What you have to do
If pictures appear among the lines below, leave them out while you return exactly the lines from the one with "Viewport: 960px width, 540px" through the one with "Click the green heartbeat Good Health icon".

(Beginning of Given data)

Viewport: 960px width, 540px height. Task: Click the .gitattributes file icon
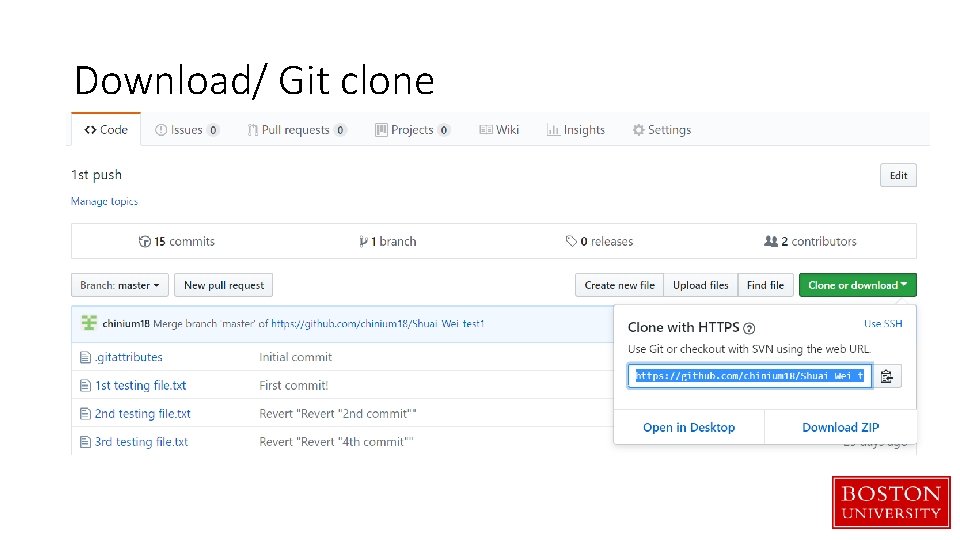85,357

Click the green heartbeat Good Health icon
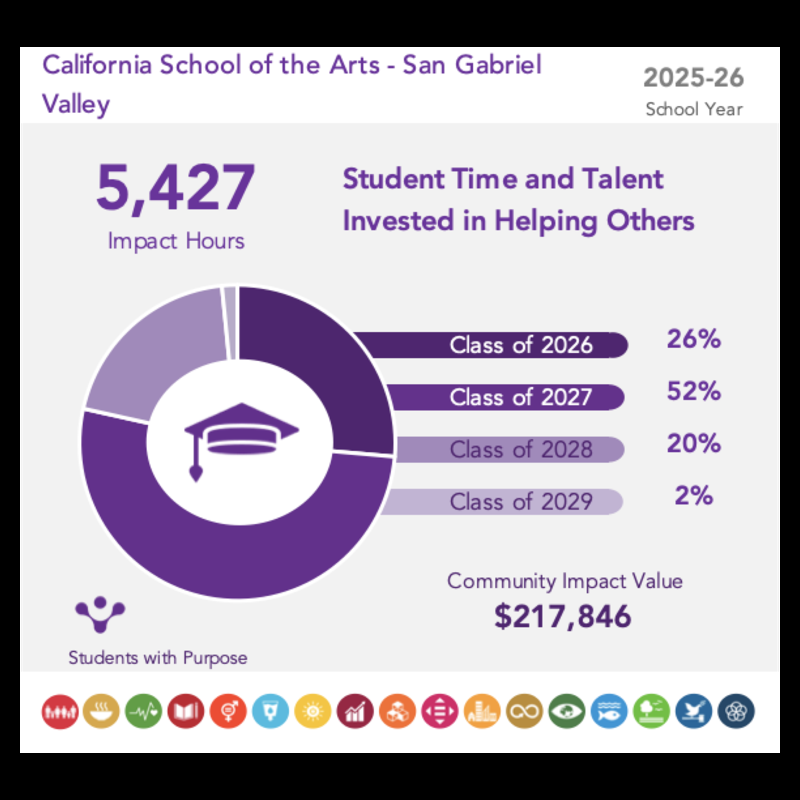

(End of Given data)
(Beginning of Given data)

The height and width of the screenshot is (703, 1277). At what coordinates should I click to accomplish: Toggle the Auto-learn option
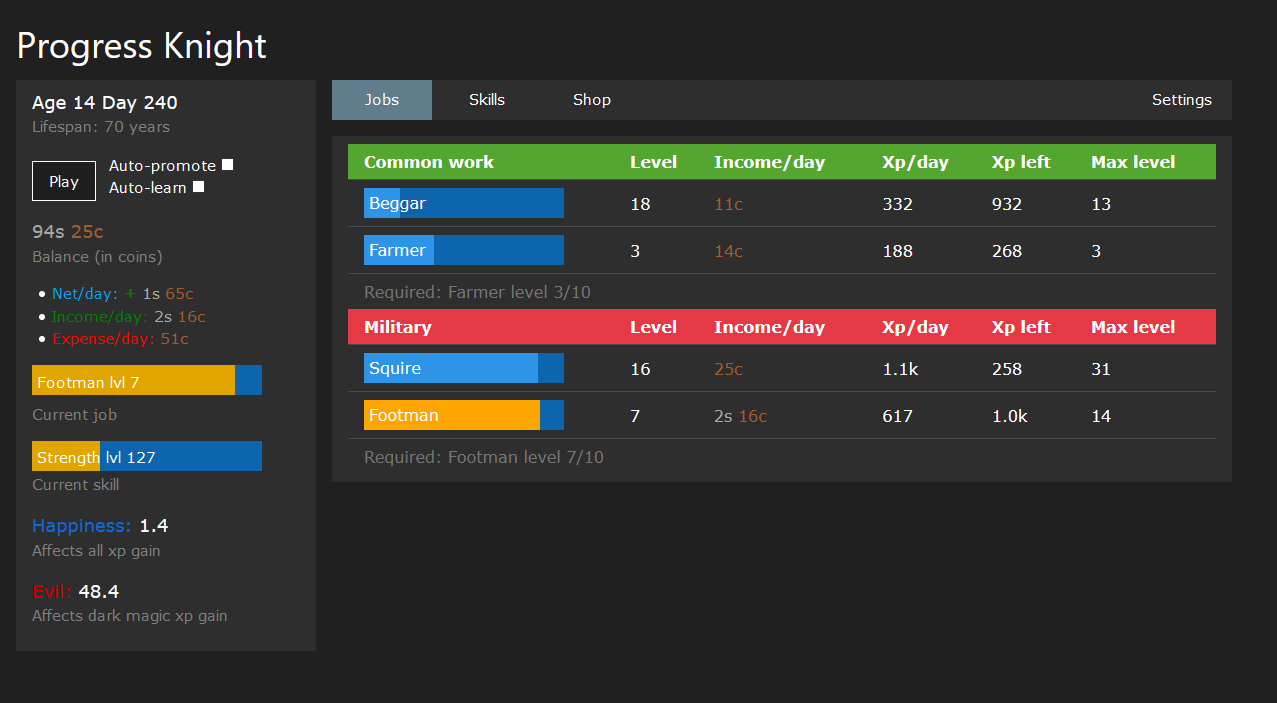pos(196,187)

(End of Given data)

Result of this task
Viewport: 960px width, 540px height. Task: Click the .gitattributes file icon
85,357

Click the green heartbeat Good Health icon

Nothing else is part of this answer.